Preclinical studies have given insights on how may ARNi favorably exert antihypertensive and cardioprotective effects in animal models of hypertension [71]. In fact, a significant reduction of BP and proteinuria levels and a full prevention from stroke was observed over long-term treatment with sacubitril/valsartan, as compared to valsartan, in the high-salt-fed, stroke-prone, spontaneously hypertensive rat [71]. Furthermore, in a model of spontaneous hypertensive rat, sacubitril/valsartan proved to be as effective as valsartan in improving endothelium-dependent and -independent vasorelaxation [72]. Moreover, sacubitril/valsartan has shown an improved ability to reduce BP levels compared to valsartan, regardless of the amount of salt intake. This effect was associated with a significant increase of urinary sodium excretion and suppression of sympathetic activity.
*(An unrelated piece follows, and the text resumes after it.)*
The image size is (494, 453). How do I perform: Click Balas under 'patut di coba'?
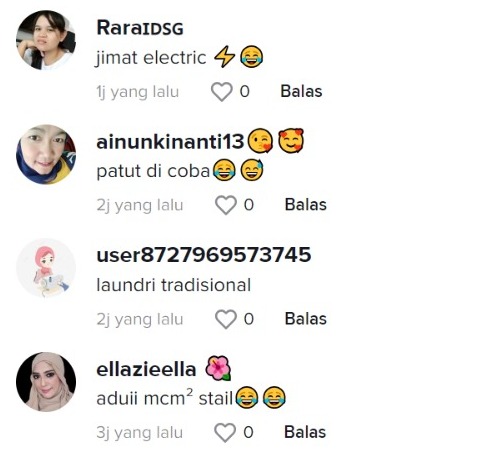tap(306, 205)
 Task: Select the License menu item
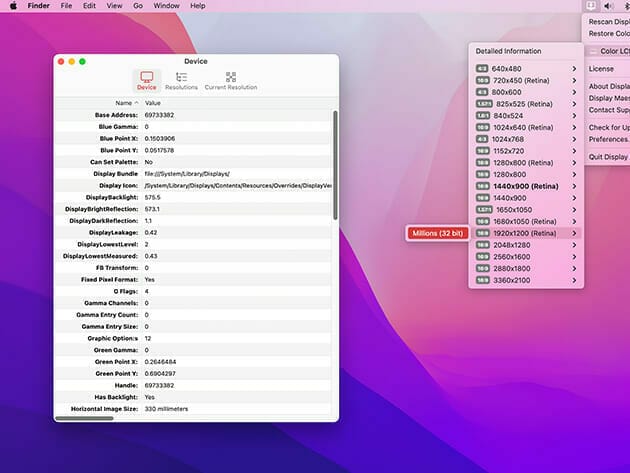602,69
In addition, it reduced myocardial inflammation, remodeling, and endothelial dysfunction, also ameliorating coronary circulation [73].

In hypertensive patients, a proof-of-concept trial enrolling mostly white, mild-to-moderate hypertensive patients demonstrated that compared with valsartan or AHU377 alone, sacubitril/valsartan treatment for 2 months provided additional reduction of BP, systolic, diastolic, and pulse pressures, both sitting and ambulatory, without any excess in serious adverse effects [74]. In the PARAMETER (prospective comparison of angiotensin receptor–neprilysin inhibitor with angiotensin receptor blocker measuring arterial stiffness in the elderly) study, sacubitril/valsartan demonstrated efficacy in reducing arterial stiffness in the elderly with systolic hypertension and pulse pressure >60 mmHg [52]. At 3 months, sacubitril/valsartan reduced central aortic systolic BP more than olmesartan and reduced mean 24-hour ambulatory brachial and central aortic systolic BP, therefore, fewer patients in the sacubitril/valsartan group required add-on antihypertensives [52]. Similarly, a recent study in a cohort of elderly Asiatic patients affected by isolated systolic hypertension showed that sacubitril/valsartan was more effective than olmesartan in reducing mean systolic BP and pulse pressure [75]. Tolerability of sacubitril/valsartan and olmesartan was the same.

Furthermore, Ruilope and colleagues demonstrated that LCZ696 monotherapy was dose-dependently superior to valsartan monotherapy by clinical and ambulatory BP measurements for all tested doses [74]. Therefore, available evidence seems to support an application of ARNi as an antihypertensive compound with adequate tolerability and effectiveness throughout 24 hours.